Helping the Homeless Survive: the Organic Soup Kitchen
12 Jul, 2010
It’s a topic that’s tough to think about: the homeless. There are those of us who do what we can for them—drop change in a bucket, spend a day serving food at a homeless shelter, or donate to a charity. Some dive in and do everything they can to help, and former publisher Anthony Carroccio not only decided to feed the homeless, he determined to do so in the healthiest way possible.
For Carroccio, previously a successful publisher of a magazine called Healing Retreats & Spas and current founder and executive director of Organic Soup Kitchen in Santa Barbara, California, it was his own confrontation of personal economic possibilities that turned his attention to the homeless. “Not long ago, I was thinking about what to do with my life personally,” Carroccio told Organic Connections. “It was getting pretty grim because I noticed that there weren’t many jobs available and business opportunities were dwindling. I thought, ‘What’s the worst possible scenario that can happen to me?’ Luckily I’m not in a position to actually be homeless, but I started noticing a lot more homeless people out there.”
Carroccio made a few inquiries and discovered that there were some 6,000 homeless in Santa Barbara. He also found that most homeless people are not the panhandlers one sees on the corners—those are actually the minority. The majority are blending in with the rest of society, walking around pretending to be shopping and hanging around public restaurants, very ashamed of their conditions and doing their best to hide them.
“I woke up one morning at 3:00 a.m. and started really thinking about it,” Carroccio related. “I realized it was an epidemic that’s growing and not slowing down anytime soon. I then thought that if I’m aware of this situation, I’ve got to do something about it.”
Carroccio didn’t know how to get started, so he just went into action. He made a big pot of soup, brought it down to a park on a Sunday morning, and started ladling it out for anyone who needed it. He ended up doing this several times and made a decision for his life. “I decided this was it,” he said. “This is what I’m going to do. I’m going to feed these people.”

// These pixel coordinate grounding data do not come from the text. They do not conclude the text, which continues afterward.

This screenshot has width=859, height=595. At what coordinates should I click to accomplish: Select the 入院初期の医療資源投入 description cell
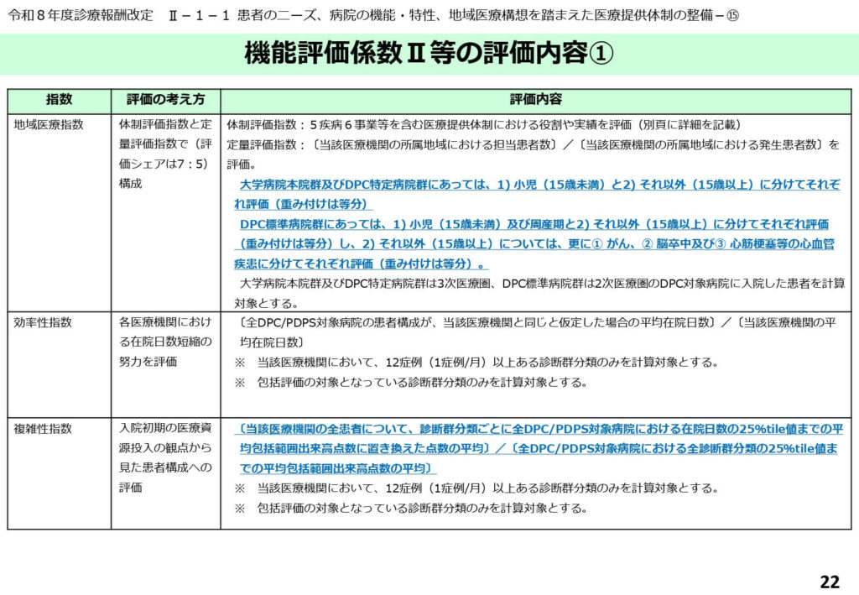[165, 457]
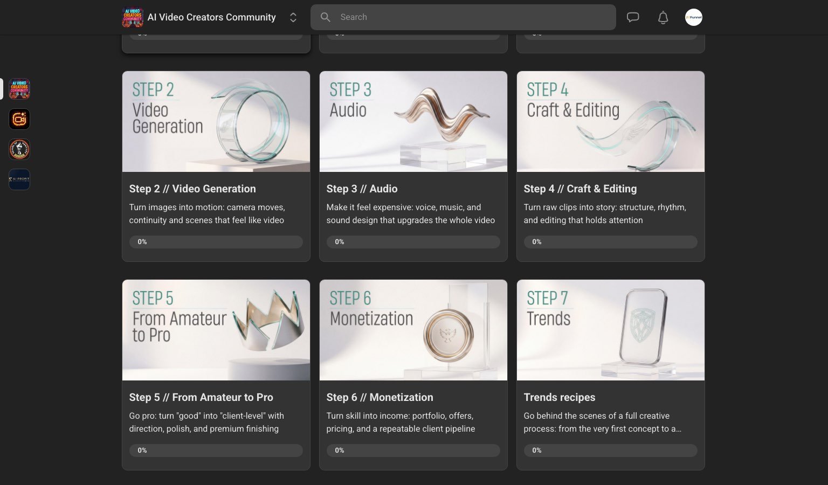The width and height of the screenshot is (828, 485).
Task: Select the School of Mentors community icon
Action: (19, 149)
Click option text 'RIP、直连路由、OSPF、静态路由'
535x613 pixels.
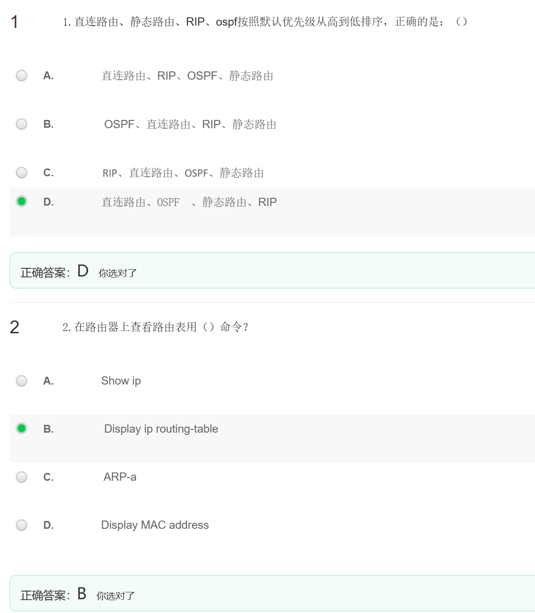click(183, 173)
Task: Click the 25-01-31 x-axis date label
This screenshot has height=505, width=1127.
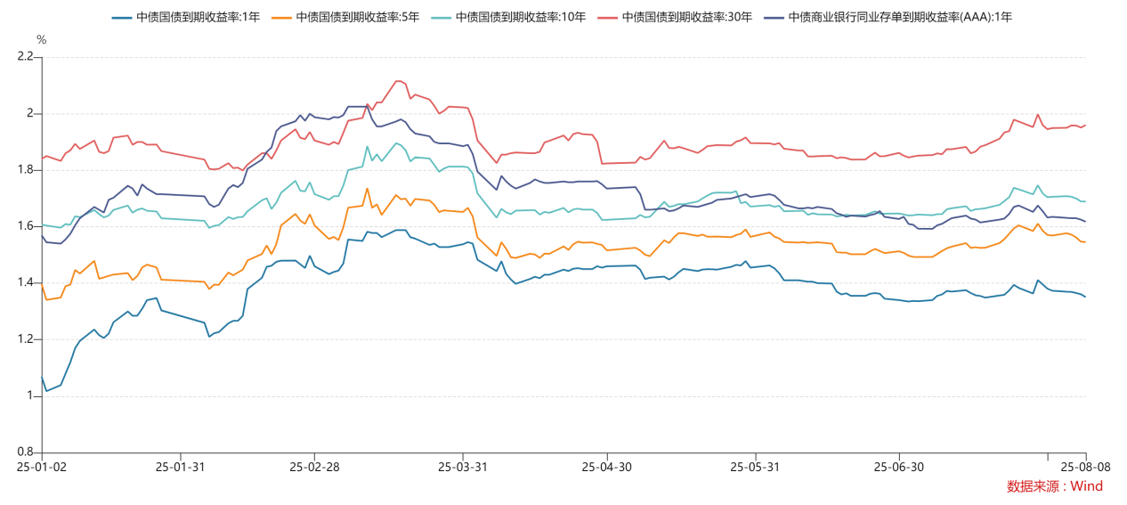Action: pos(180,467)
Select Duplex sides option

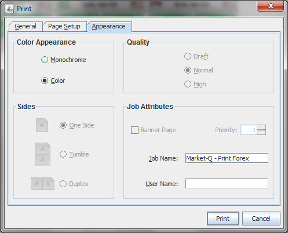click(x=63, y=184)
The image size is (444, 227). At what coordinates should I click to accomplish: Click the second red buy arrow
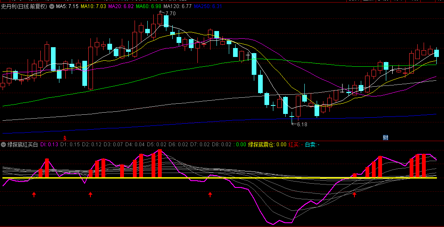(x=90, y=194)
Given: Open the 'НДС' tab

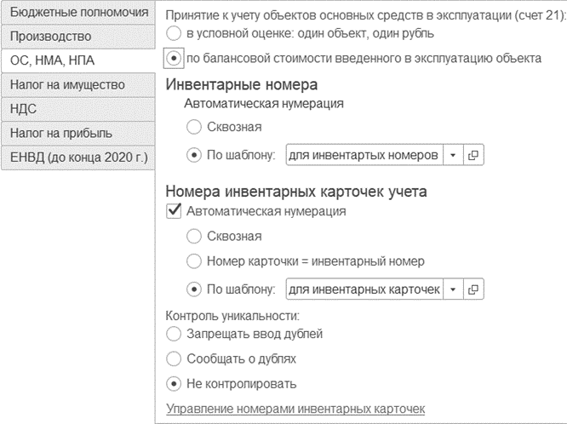Looking at the screenshot, I should 78,109.
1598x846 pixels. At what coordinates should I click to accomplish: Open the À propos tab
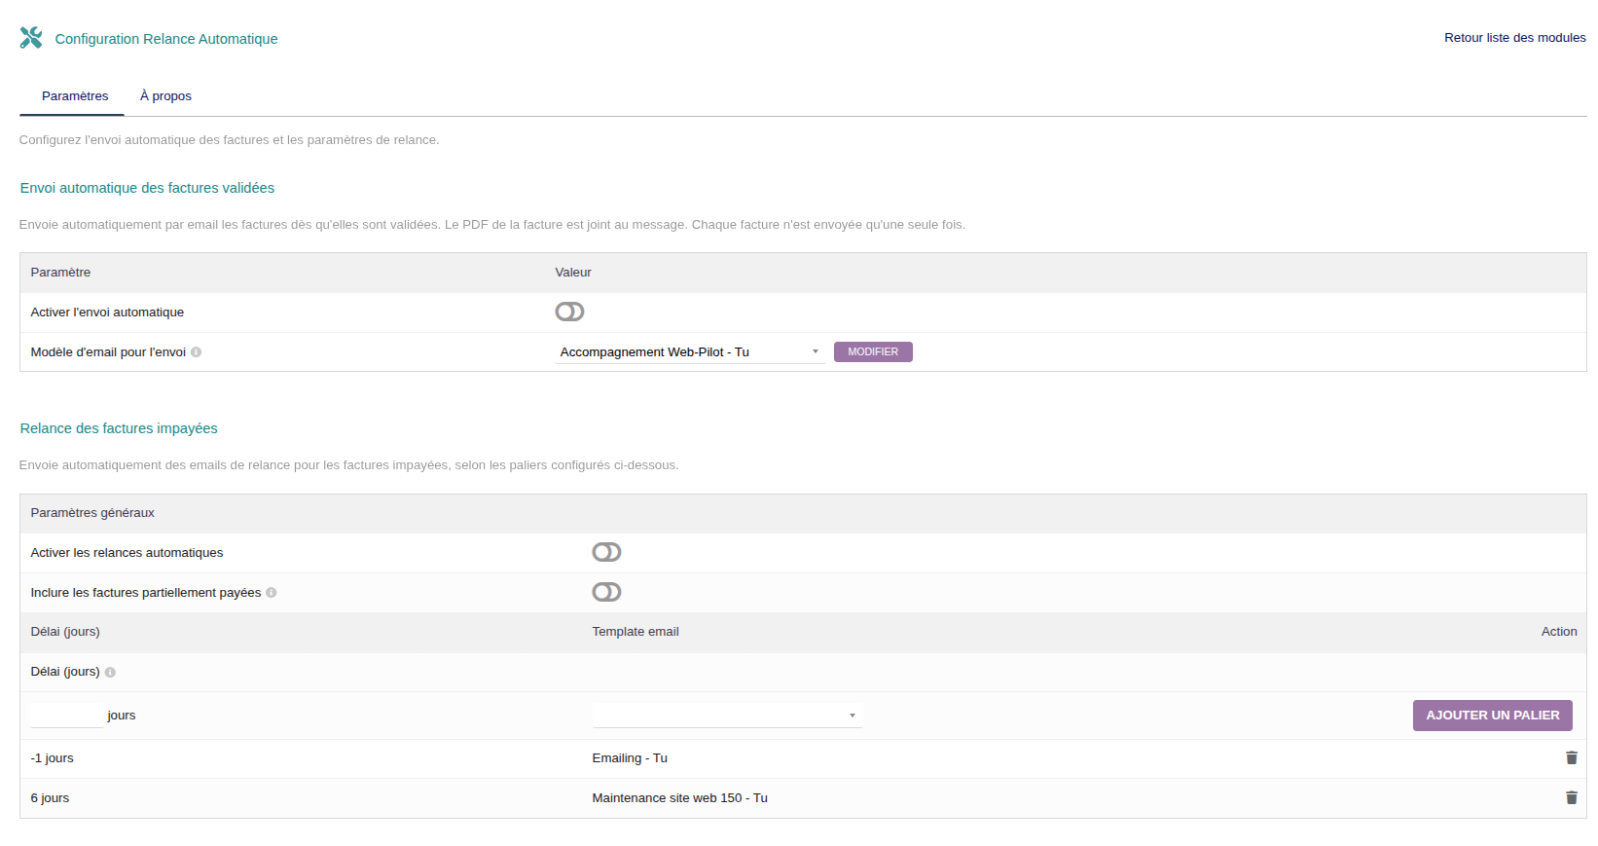pyautogui.click(x=165, y=96)
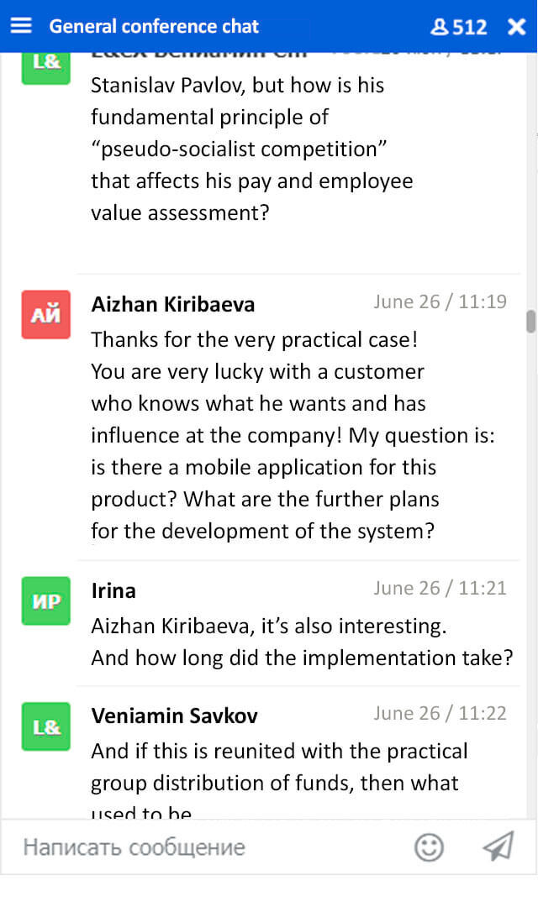Select the sender name Irina
The width and height of the screenshot is (538, 907).
pos(113,590)
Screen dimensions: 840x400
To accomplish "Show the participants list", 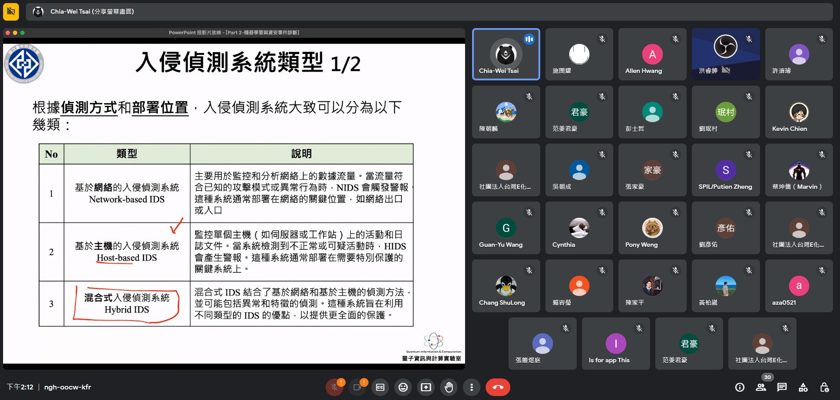I will [761, 387].
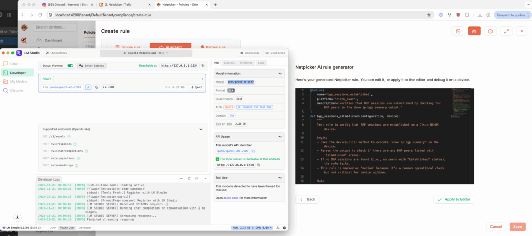The height and width of the screenshot is (236, 532).
Task: Switch to Developer mode in status bar
Action: click(85, 228)
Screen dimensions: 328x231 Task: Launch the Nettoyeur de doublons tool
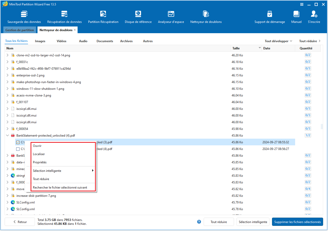tap(206, 16)
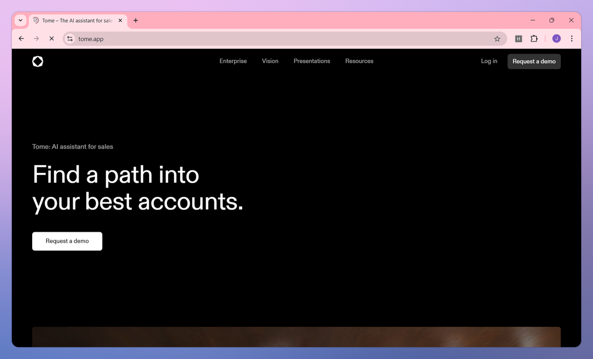
Task: Click the Log in link
Action: (489, 61)
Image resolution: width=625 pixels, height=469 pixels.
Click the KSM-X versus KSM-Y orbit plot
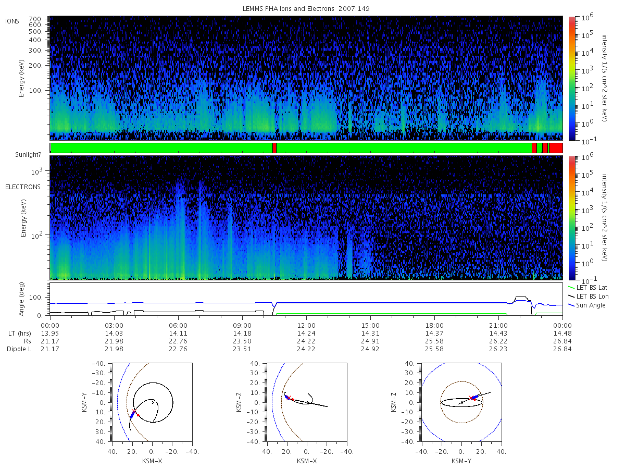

Due to his background in natural health from the publishing of his magazine, and because he lived a natural existence, Carroccio also resolved that what he served would be organic. “I decided I was going to feed them organic food that’s low glycemic and anti-inflammatory, and that I was going to try and get them off the sugars and off the heavy processed carbs and all of the fat and so on. I decided to call it the Organic Soup Kitchen, because that’s exactly what I wanted to do.”
Once Carroccio got started, he was down in that same park serving soup every Sunday; but after a time, the local Health Department told him he couldn’t serve a large gathering of the homeless in a public place. So he quickly searched out and found a location from which he could operate—the Veterans Memorial Building, which let Carroccio use their kitchen.
In addition to having his space provided, the food has also been donated. “We work with the Farmers’ Market and every Saturday they just load us up with so much produce, it’s unbelievable,” Carroccio said. “Whole Foods has been wonderful to us too, plying us with breads, desserts and muffins. Peet’s Coffee supplies us with organic coffee, and we serve 400–500 cups of coffee every Sunday as well.”
Since he’s been in operation, his popularity has grown. “We started with about 85 people on Sundays and we’re now up to about 300,” said Carroccio. “During holidays such as Thanksgiving and Christmas, we get as many as a thousand people. It’s quite an event. We have music and all types of bands, and we have quite a feast. We find volunteers coming from out of the woodwork.”
As a testament to the quality and the taste of his food, another local soup kitchen run by a famous charity finally shut down on Sundays because everyone was coming over to the Organic Soup Kitchen.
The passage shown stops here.